Smutna historia Violetty Villas
Violetta Villas zmarła w 2011 roku w wieku 73 lat. Za młodu była uwielbiana i otworem stał przed nią cały świat. Uwodziła wizerunkiem, nietuzinkowością, robiła wrażenie potężnej skali głosem, zaskakiwała bujną fryzurą. Violetta Villas wylansowała takie hity jak "Do ciebie, mamo" znany także jako "List do matki", "Przyjdzie na to czas", "Dla ciebie, miły" czy "Pocałunek ognia". Niestety, ostatnie lata jej życie były zupełnie inne. Villas umierała w męczarniach w koszmarnych warunkach. Odpowiedziała za to opiekunka diwy. Elżbieta B. została skazana prawomocnym wyrokiem za znęcanie się psychiczne i fizyczne nad piosenkarką. Sąd w Świdnicy utrzymał karę 1,5 roku bezwzględnego więzienia. – Jestem bardzo zadowolony z wyroku – komentował w rozmowie z "Super Expressem" Krzysztof Gospodarek, syn artystki. ZOBACZ: Zapadł wyrok w sprawie opiekunki Villas. Co dalej z Elżbietą B.?

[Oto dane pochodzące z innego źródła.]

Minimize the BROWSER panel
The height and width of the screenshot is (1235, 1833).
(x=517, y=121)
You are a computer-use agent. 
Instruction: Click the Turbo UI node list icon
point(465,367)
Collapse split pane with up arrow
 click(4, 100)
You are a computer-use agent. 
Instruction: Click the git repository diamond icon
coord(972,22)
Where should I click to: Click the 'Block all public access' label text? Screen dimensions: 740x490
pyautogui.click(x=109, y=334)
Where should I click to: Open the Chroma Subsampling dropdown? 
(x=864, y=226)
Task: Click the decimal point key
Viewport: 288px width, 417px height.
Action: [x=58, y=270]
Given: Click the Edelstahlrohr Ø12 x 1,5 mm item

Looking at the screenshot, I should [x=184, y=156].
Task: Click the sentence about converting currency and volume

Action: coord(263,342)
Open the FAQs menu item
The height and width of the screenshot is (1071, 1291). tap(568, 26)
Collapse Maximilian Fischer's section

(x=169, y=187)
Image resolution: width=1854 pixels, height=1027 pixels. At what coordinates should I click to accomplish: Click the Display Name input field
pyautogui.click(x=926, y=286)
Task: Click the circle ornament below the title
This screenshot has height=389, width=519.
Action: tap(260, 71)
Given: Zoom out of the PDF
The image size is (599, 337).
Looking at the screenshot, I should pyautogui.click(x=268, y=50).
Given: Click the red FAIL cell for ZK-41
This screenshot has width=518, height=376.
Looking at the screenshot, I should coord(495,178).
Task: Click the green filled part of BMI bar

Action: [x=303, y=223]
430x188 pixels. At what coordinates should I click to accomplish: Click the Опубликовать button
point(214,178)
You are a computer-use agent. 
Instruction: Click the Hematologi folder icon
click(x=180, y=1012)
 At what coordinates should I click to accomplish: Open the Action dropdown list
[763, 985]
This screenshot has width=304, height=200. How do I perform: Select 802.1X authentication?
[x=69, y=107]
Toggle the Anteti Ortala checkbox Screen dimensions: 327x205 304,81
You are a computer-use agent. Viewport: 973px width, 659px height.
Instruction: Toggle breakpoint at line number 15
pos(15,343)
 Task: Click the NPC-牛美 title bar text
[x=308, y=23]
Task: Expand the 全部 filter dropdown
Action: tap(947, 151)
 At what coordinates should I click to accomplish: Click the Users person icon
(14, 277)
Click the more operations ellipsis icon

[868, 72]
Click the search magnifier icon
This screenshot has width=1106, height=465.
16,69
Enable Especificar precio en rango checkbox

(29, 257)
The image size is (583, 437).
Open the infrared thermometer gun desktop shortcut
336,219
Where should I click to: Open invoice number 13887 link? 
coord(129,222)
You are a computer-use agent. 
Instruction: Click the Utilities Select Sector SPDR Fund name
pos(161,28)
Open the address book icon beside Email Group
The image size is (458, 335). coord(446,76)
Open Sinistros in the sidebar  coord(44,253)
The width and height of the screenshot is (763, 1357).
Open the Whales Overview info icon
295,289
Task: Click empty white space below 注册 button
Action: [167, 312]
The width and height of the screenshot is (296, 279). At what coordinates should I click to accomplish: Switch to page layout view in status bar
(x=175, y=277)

NIE PRZEGAP: Violetta Villas była uzależniona od alkoholu i leków. Inni artyści nie chcieli przyjść na jej pogrzeb. Wstrząsające szczegóły z życia diwy!
Tak dziś wygląda grób Villas
Violetta Villas została pochowana na warszawskich Starych Powązkach, w centralnej części cmentarza, tuż przy jednej z bram. Gdy ostatnio odwiedziliśmy jej grób, było go widać już z daleka. Pomnik wyróżnia się kolorem, został wykonany w piaskowym kolorze, ale uwagę zwraca też to, jak bardzo jest zadbany. Fani Villas o niej nie zapominają. Zjawiają się na grobie przed ważnymi rocznicami i z okazji świąt. Przed Wielkanocą zostawili na grobie barwne kwiaty, znicze i ozdoby świąteczne - w jednym ze stroików wypatrzyliśmy wielkanocne zajączki. Grób Violetty Villas wyróżniał się na tle pozostałych smutnych i nieco zaniedbanych grobów.
Dobrze, że chociaż po śmierci ktoś tak bardzo o nią dba...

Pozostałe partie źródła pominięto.